## Task to carry out
Set down, word for word, the stretch of the listing below from the line containing "Where should I click to: Click the checkmark" through the end of the listing, leaving out the pictures.
--- START Records shown ---
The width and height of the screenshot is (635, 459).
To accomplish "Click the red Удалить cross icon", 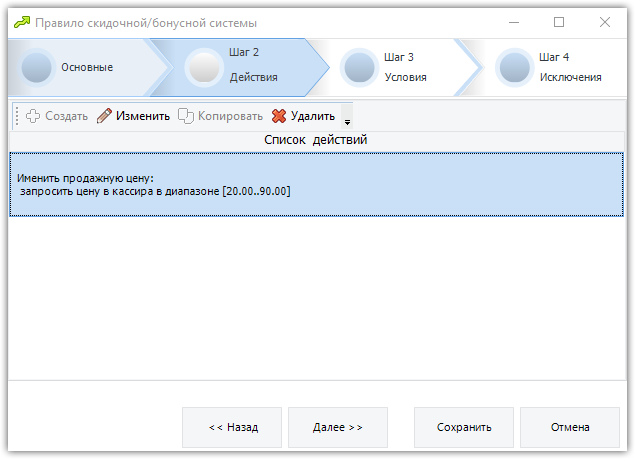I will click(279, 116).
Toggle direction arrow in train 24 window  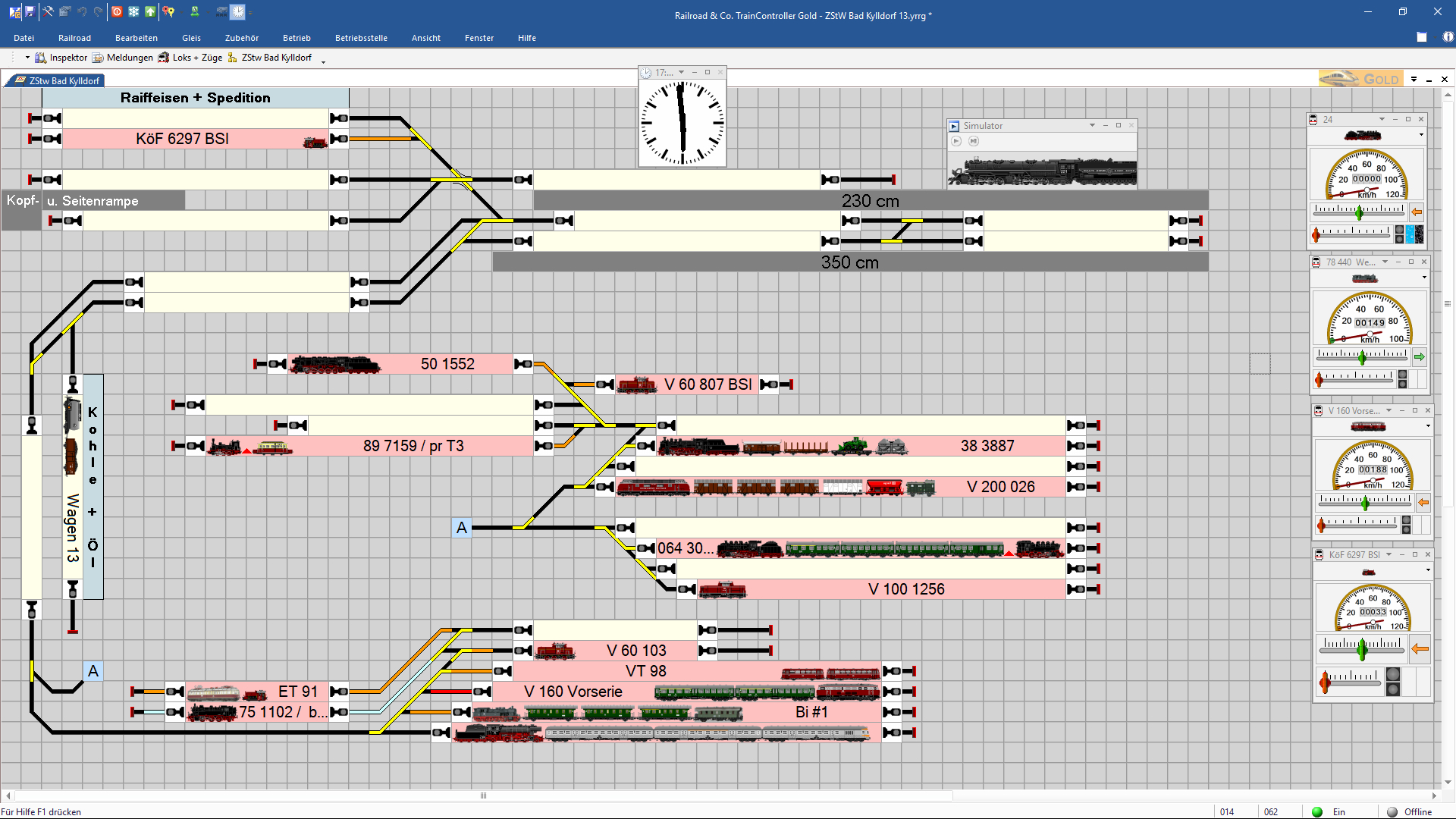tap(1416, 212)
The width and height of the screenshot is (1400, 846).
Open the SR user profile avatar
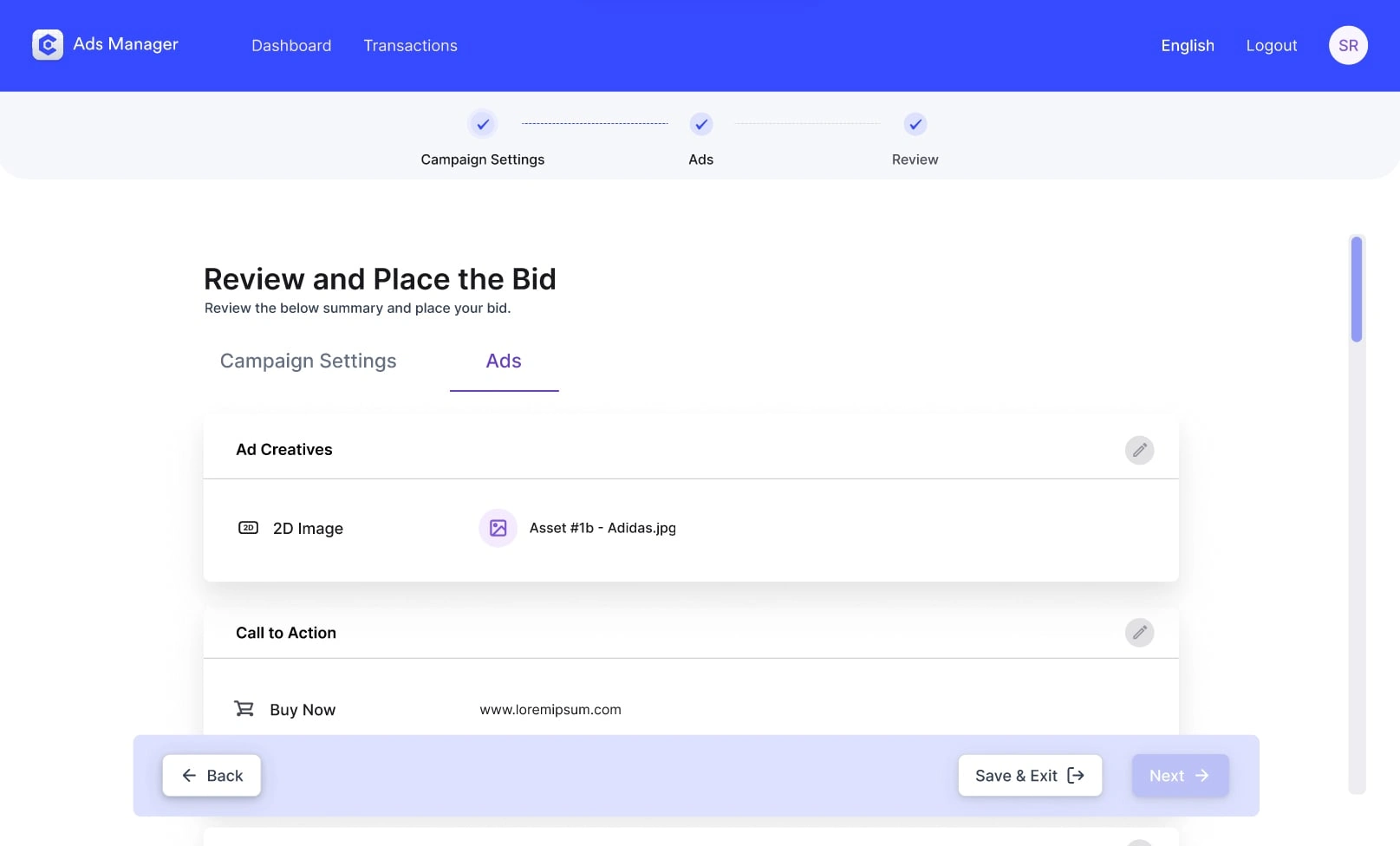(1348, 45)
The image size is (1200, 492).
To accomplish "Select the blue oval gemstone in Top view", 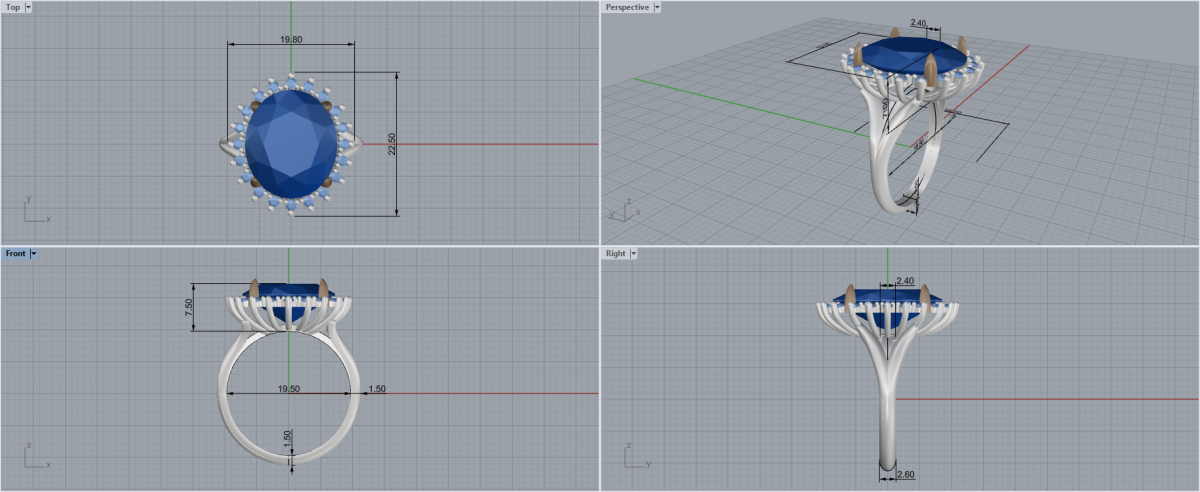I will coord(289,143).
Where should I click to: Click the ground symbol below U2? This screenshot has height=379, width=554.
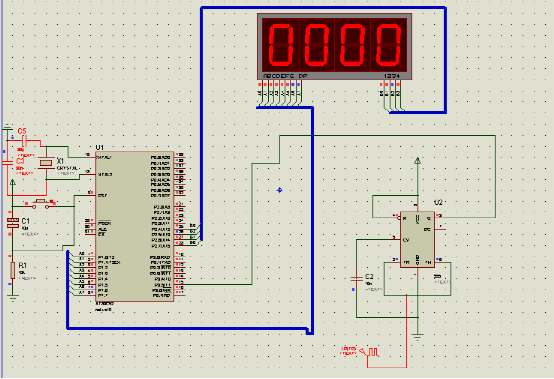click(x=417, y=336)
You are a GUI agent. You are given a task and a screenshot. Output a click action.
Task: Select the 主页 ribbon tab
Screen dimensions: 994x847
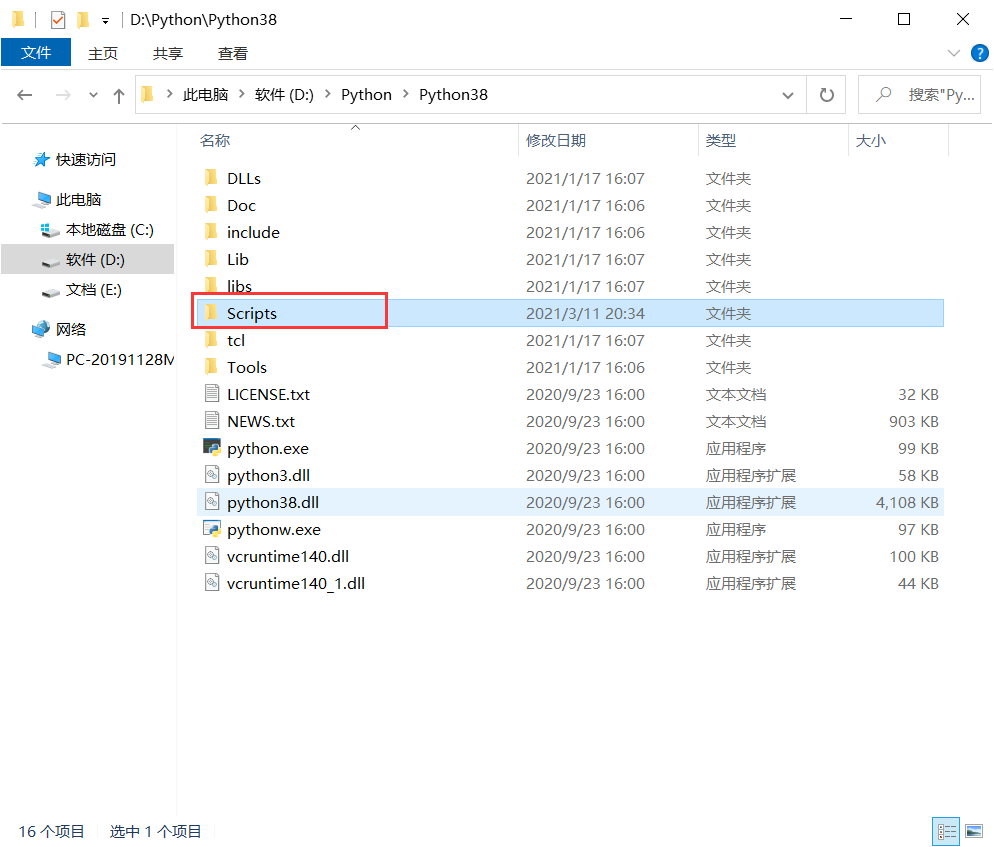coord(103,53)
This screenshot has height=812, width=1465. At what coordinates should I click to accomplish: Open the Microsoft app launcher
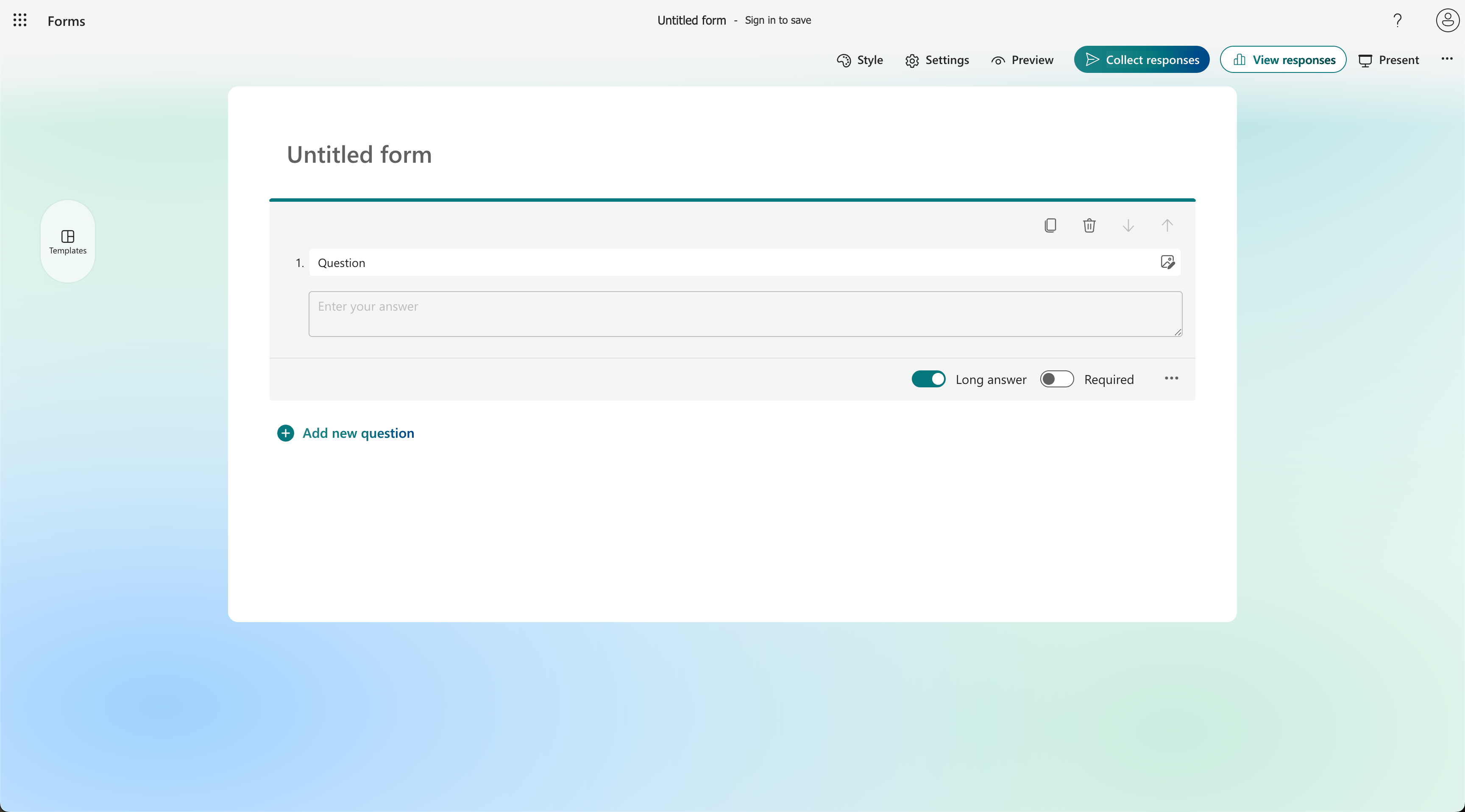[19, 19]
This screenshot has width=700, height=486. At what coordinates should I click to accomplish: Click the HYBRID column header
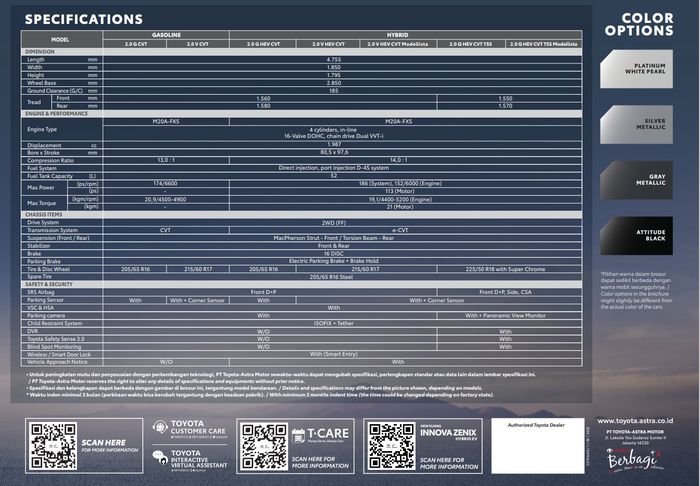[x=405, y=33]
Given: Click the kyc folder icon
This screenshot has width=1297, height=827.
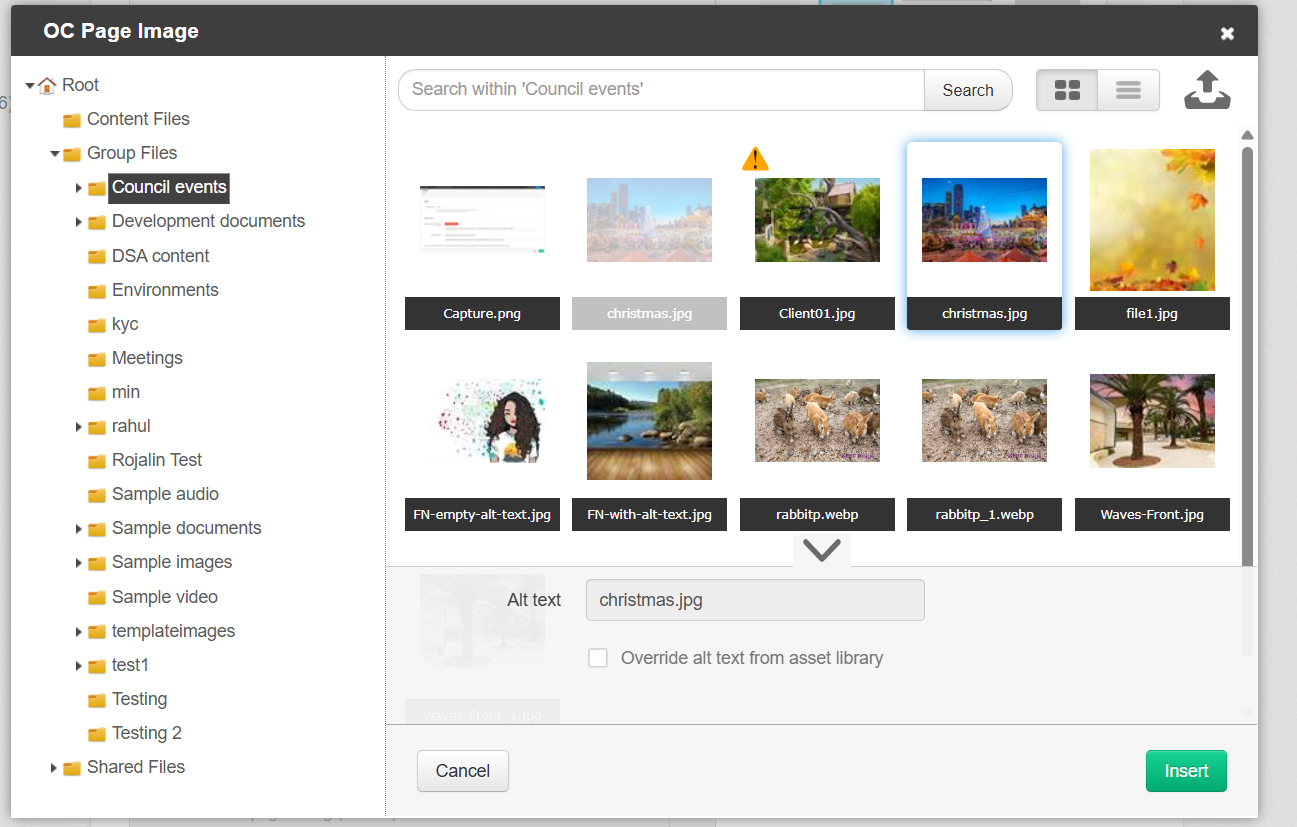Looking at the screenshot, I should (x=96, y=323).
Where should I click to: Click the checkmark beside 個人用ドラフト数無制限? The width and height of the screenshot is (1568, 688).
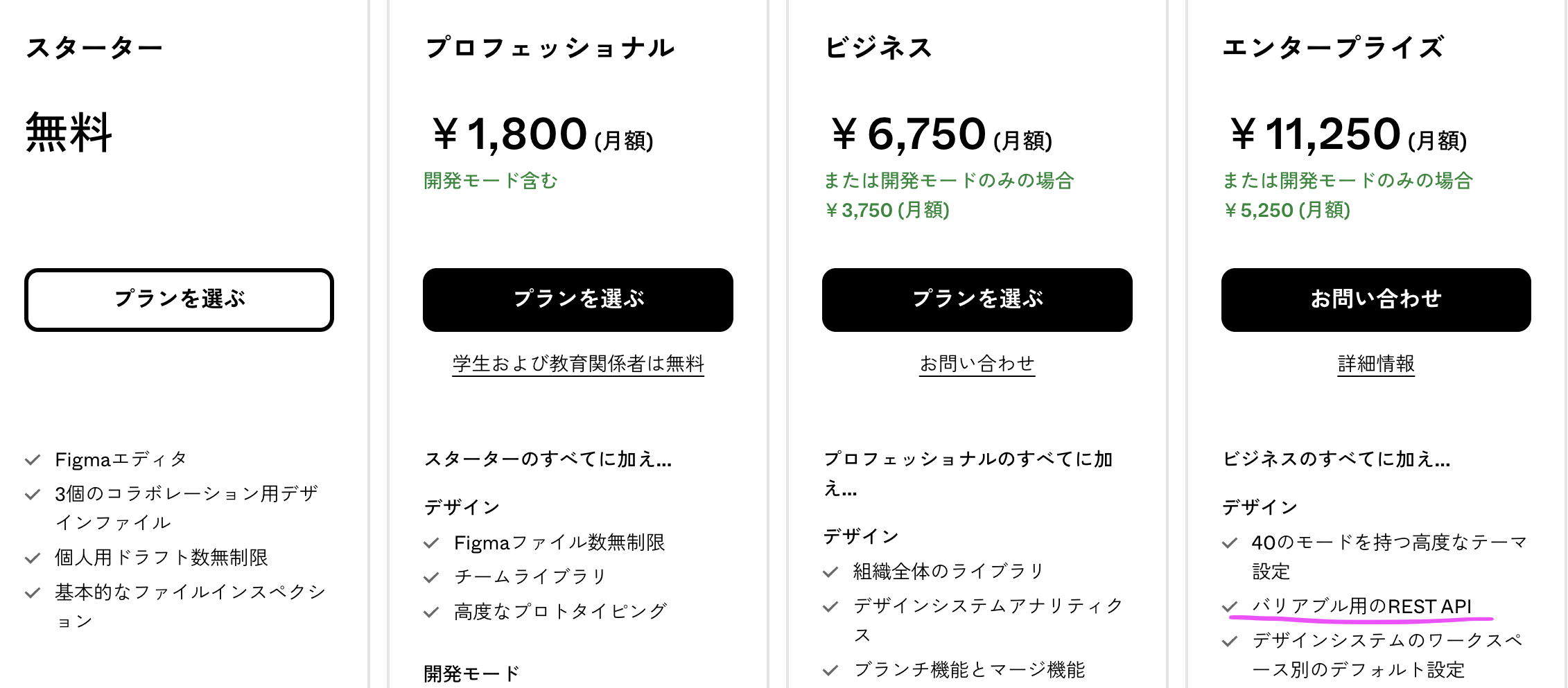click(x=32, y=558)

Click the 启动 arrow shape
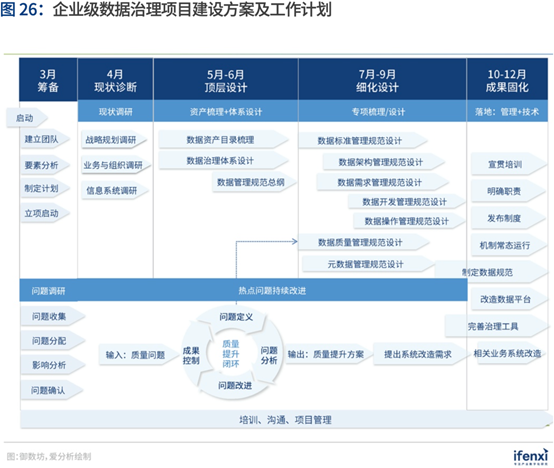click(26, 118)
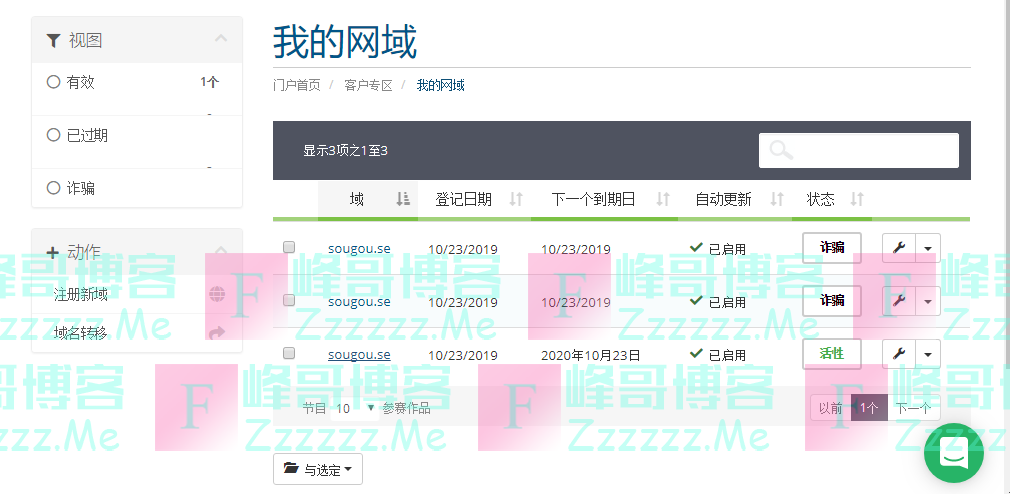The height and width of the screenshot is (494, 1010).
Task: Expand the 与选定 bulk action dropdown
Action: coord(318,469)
--- END Records shown ---
## Task solution
Where should I click to: Click the checkmark beside 個人用ドラフト数無制限? The width and height of the screenshot is (1568, 688).
click(x=32, y=558)

Click the 启动 arrow shape
click(26, 118)
The height and width of the screenshot is (494, 1010).
Task: Expand the 与选定 bulk action dropdown
Action: coord(318,469)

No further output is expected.